Experts say Bevin's new pension plan is "sign of the times"

LOUISVILLE (WHAS11) -- Financial advisors following Governor Bevin’s pension announcement say it’s time to pay attention to the possible impact.

Bevin said nothing will change for current retirees. Hazard duty employees, like first responders, will see the same plan as well. But future state professionals, like teachers, won't have the same options they had before and that's why the experts say they need to pay attention now

The plan Bevin presented in Frankfort Wednesday is only an outline but makes one thing clear. If passed, future teachers and other state employees won’t see the same pension plan they did before.

"If you go into a government plan, typically you think pensions are going to be provided for you and that's what it’s always been. New employees are going to have to realize it’s up to them to put money into this plan and make sure they're going to have a retirement plan when they retire,” Alan Mercurio, President and Founder of Mercurio Wealth Advisors, said.

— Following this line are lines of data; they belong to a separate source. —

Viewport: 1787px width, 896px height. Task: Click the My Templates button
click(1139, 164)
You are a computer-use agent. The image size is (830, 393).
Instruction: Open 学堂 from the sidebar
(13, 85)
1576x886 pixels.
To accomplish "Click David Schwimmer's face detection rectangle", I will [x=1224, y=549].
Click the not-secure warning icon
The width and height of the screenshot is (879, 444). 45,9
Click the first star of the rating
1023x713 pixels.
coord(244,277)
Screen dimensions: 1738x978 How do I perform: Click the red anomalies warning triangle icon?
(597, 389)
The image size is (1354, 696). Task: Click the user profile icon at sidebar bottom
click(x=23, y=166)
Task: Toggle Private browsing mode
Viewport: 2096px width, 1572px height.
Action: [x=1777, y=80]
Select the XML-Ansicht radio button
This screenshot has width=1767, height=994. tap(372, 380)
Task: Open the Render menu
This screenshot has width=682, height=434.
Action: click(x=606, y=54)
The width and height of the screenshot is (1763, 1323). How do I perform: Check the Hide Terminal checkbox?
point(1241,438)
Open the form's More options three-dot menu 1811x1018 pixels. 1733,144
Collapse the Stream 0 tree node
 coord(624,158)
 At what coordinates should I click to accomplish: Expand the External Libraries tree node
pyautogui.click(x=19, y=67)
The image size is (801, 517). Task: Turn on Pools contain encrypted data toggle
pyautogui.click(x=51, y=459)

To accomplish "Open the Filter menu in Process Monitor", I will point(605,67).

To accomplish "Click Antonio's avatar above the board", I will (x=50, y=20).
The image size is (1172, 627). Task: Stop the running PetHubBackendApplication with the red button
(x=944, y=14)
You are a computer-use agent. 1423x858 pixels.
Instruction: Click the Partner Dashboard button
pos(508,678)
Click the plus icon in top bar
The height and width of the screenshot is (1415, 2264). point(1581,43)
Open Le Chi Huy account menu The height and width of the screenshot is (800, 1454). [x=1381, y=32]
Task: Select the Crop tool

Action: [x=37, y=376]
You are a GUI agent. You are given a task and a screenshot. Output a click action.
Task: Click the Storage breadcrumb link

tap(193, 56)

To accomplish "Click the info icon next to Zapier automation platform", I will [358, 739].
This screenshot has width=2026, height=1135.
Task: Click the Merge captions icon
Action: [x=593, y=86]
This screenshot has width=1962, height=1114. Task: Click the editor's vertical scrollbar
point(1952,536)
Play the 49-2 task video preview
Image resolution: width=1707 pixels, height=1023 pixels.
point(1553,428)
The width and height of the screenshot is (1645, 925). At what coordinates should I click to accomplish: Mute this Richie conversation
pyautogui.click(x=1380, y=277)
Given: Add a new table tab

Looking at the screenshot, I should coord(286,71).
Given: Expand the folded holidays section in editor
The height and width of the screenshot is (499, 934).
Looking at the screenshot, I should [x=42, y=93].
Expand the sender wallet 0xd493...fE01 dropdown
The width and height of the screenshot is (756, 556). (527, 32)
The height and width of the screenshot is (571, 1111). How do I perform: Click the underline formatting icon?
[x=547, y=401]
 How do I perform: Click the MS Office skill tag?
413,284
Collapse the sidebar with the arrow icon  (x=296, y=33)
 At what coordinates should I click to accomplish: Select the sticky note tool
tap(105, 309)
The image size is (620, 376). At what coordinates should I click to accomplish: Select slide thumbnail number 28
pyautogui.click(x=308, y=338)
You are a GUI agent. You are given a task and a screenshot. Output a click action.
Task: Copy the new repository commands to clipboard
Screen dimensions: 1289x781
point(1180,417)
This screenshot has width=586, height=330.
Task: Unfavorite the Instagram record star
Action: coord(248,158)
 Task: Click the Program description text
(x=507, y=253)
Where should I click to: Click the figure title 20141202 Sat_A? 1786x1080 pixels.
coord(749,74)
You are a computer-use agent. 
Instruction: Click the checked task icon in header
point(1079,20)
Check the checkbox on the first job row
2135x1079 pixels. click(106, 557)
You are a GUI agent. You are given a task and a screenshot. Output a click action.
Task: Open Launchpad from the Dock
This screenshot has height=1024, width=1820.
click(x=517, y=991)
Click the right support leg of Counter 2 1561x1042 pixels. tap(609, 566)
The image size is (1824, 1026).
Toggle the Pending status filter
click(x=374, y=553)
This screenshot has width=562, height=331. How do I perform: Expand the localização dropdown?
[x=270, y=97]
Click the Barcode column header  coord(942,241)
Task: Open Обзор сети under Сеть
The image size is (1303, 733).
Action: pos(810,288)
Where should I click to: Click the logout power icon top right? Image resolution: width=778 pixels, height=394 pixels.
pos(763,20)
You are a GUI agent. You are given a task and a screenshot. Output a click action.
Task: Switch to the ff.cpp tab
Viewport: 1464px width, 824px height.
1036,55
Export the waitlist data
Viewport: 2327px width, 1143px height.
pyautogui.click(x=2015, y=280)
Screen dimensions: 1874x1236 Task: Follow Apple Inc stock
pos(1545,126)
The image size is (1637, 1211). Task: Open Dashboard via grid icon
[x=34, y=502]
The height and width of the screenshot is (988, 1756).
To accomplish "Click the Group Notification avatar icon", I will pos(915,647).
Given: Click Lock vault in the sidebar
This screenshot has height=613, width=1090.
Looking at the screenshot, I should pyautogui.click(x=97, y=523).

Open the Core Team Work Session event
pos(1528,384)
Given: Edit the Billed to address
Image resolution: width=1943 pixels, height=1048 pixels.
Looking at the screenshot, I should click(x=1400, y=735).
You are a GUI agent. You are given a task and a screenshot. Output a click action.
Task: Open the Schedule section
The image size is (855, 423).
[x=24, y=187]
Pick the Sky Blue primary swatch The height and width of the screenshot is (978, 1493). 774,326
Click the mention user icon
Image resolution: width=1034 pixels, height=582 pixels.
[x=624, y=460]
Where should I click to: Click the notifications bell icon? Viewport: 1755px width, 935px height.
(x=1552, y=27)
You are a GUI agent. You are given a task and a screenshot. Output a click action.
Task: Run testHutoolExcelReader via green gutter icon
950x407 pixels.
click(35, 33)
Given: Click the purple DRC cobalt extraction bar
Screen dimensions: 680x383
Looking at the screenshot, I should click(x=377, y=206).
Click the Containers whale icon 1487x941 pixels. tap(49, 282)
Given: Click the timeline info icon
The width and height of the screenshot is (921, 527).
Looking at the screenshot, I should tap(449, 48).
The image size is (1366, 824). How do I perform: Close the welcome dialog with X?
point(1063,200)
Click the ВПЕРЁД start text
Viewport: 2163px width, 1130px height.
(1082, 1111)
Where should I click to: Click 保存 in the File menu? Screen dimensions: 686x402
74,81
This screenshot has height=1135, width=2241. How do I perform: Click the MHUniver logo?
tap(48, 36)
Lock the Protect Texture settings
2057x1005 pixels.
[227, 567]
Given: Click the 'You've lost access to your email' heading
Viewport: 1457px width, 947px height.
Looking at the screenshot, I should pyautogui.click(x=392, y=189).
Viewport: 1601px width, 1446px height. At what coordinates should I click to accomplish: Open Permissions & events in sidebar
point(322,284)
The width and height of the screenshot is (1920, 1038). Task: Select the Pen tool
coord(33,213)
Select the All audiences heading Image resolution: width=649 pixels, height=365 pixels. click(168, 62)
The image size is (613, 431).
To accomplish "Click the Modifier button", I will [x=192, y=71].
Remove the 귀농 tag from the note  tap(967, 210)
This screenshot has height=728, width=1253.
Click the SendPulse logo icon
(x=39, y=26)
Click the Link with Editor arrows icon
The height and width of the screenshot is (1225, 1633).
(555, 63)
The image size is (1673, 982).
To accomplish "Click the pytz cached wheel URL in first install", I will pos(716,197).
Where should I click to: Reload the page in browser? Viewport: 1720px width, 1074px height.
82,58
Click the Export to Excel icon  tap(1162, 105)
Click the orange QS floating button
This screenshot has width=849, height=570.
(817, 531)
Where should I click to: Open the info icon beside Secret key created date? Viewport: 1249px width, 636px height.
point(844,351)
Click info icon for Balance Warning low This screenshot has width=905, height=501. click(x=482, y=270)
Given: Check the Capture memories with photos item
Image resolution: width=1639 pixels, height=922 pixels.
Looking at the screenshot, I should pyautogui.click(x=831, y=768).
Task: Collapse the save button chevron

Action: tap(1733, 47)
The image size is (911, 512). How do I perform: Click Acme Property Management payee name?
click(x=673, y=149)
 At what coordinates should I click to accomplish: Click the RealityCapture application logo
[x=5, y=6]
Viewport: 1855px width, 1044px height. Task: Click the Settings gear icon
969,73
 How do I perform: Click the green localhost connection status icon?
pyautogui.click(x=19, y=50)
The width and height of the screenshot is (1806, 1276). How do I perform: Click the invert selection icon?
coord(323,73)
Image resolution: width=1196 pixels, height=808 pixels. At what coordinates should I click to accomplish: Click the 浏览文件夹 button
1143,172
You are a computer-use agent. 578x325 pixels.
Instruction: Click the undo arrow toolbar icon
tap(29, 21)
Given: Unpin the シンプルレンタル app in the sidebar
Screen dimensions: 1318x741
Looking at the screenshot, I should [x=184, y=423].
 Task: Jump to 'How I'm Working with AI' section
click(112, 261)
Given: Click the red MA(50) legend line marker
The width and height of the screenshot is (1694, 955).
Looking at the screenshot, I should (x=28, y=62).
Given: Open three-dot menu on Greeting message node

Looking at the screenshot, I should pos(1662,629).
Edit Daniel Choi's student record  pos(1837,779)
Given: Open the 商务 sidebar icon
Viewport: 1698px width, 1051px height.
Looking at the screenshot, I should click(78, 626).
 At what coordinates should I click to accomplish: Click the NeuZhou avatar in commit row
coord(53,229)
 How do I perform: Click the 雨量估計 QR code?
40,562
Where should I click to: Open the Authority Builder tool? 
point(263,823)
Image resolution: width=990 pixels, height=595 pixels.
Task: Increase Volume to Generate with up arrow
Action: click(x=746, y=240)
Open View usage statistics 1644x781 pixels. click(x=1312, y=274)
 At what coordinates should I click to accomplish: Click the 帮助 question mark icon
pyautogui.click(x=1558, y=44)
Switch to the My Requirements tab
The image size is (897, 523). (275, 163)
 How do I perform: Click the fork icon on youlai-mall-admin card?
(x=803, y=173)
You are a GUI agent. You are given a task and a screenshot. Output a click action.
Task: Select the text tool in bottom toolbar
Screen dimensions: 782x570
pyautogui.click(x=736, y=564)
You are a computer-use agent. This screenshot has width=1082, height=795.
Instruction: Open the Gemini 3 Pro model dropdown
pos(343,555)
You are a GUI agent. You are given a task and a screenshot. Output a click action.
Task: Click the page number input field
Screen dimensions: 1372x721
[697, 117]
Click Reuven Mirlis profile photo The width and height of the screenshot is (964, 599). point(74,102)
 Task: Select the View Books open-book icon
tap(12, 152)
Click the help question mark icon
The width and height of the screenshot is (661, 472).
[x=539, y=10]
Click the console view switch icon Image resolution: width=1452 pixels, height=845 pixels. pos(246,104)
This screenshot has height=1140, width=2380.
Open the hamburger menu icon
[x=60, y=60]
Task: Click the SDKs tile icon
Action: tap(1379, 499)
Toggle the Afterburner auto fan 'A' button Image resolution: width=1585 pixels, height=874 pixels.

Under the new plan, current employees will only pay into the former pension plan for 27 years, and then they move to the new format, which allows them to decide on their contributions along the way. Future employees will start on the new plan which functions much like public sector's 401K.

Mercurio said, "We're not going to have the government putting something in, like they have in the past. So it’s going to be up to us, it’s going to be on our shoulders again and I think that overall that’s a better plan because now you're more in control and you can decide to put more in or maybe less in if you don't feel you can afford it."

Financial Advisor Alan Mercurio said the plan is a sign of the times as many states have already moved over to a similar system.

He believes it’s a move that could help bring Kentucky out of the billions of dollars of debt.

"I think he's dealing with it in a pretty good fashion for those involved in the plan. Is it the best fix? Probably not. But I don't think you could come up with a better fix than what he's got," Mercurio said.

It’s important to remember nothing is final until Bevin calls a special session for lawmakers to discuss the tough questions, like how do they pay for this and then vote to pass it. 

But Mercurio said now is the time for those current and future employees to be talking to their financial advisors about what the best plan is for them.